6. Nesses casos, caberá ao Delegado de Polícia consignar, no auto de prisão em flagrante, justificativa minudente para afastamento da presunção do porte para uso pessoal, sendo vedada a alusão a critérios subjetivos arbitrários;

7. Na hipótese de prisão por quantidades inferiores à fixada no item 4, deverá o juiz, na audiência de custódia, avaliar as razões invocadas para o afastamento da presunção de porte para uso próprio;

8. A apreensão de quantidades superiores aos limites ora fixados não impede o juiz de concluir que a conduta é atípica, apontando nos autos prova suficiente da condição de usuário.

STF. Plenário. RE 635.659/SP, Rel. Min. Gilmar Mendes, julgado em 26/06/2024 (Repercussão Geral – Tema 506) (Informativo 1143).

Isto é, não confunda, maconha com “cocaína”.

Em regra, uma pessoa encontrada com maconha, para consumo pessoal, pratica a conduta prevista no art. 28 da Lei nº 11.343/2006.

Como o STF havia dito, em 2006, que o art. 28 da Lei nº 11.343/2006, era crime, se uma pessoa fosse encontrada com maconha, ainda que para consumo pessoal, ela cometia um crime.

Em 2024, o STF alterou essa conclusão.

A criminalização das aludidas condutas, relacionadas ao porte de maconha para o uso próprio (Lei nº 11.343/2006, art. 28), afronta o postulado da proporcionalidade, pois:

(i) versa sobre lesividade que se restringe à esfera pessoal dos usuários; e

(ii) produz crescente estigmatização, ofuscando os principais objetivos do Sistema Nacional de Políticas de Drogas, quais sejam, a política de redução de danos e a prevenção do uso abusivo de drogas.

Ok, mas e o caso concreto, professor?

O caso concreto fala de COCAÍNA. E você não pode, e nem deve confundir o caso com a cocaína que é uma droga ilícita e não existe nenhuma exceção para consumo próprio.

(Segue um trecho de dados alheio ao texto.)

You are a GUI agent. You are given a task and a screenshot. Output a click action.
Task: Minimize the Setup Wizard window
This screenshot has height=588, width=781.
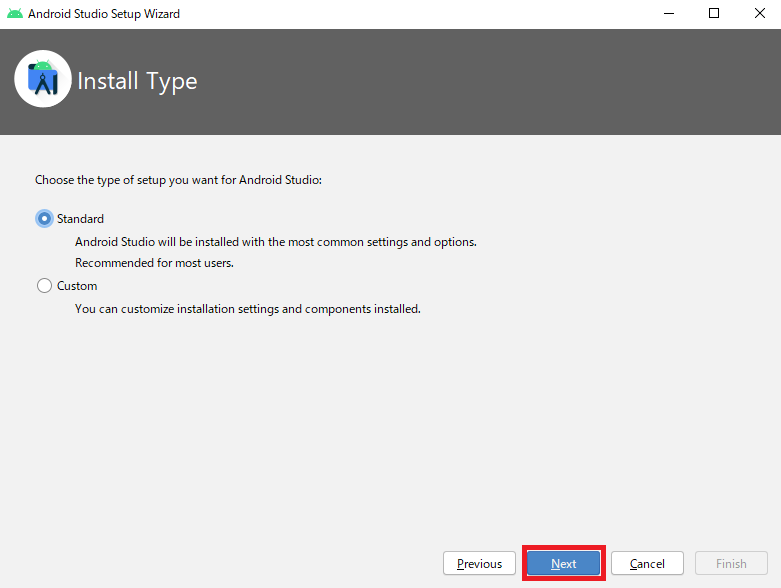(667, 14)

Dessa forma, pode-se configurar, pela quantidade apreendida, o crime de “tráfico de drogas”, com a pena de 5 a 15 anos de reclusão, além de multa (art. 33 da Lei nº 11.343/2006).

Além disso, a quantidade de papelotes encontrados (16 unidades) e a forma de acondicionamento já indicam a prática do delito, independentemente de flagrante de comercialização:

4.1.9. Infere-se assim, que não é apenas a quantidade de drogas (aproximadamente 5g de cocaína) que caracteriza a posse de droga para consumo pessoal, devendo-se aferir as circunstâncias da apreensão do entorpecente, tais como a presença de apetrechos para o tráfico, a variedade das substâncias ilícitas, a forma de acondicionamento da droga, anotações relativas à traficância, extrações de dados de aparelho celular e outras evidências a corroborar o enquadramento do agente na conduta delitiva prevista no art. 33, da Lei n. º11.343/2006, circunstâncias devidamente constatadas no caso em apreço, a saber, a natureza do entorpecente (cocaína), bem como a forma de acondicionamento (10 trouxinhas) (fl. 7) e os depoimentos firmes e coerentes prestados pelas testemunhas de acusação, tanto em sede policial como em juízo, aliadas ao local e às condições em que se desenvolveu a ação, ratificam a prática do crime previsto no art. 33, caput, da Lei nº 11.343/06.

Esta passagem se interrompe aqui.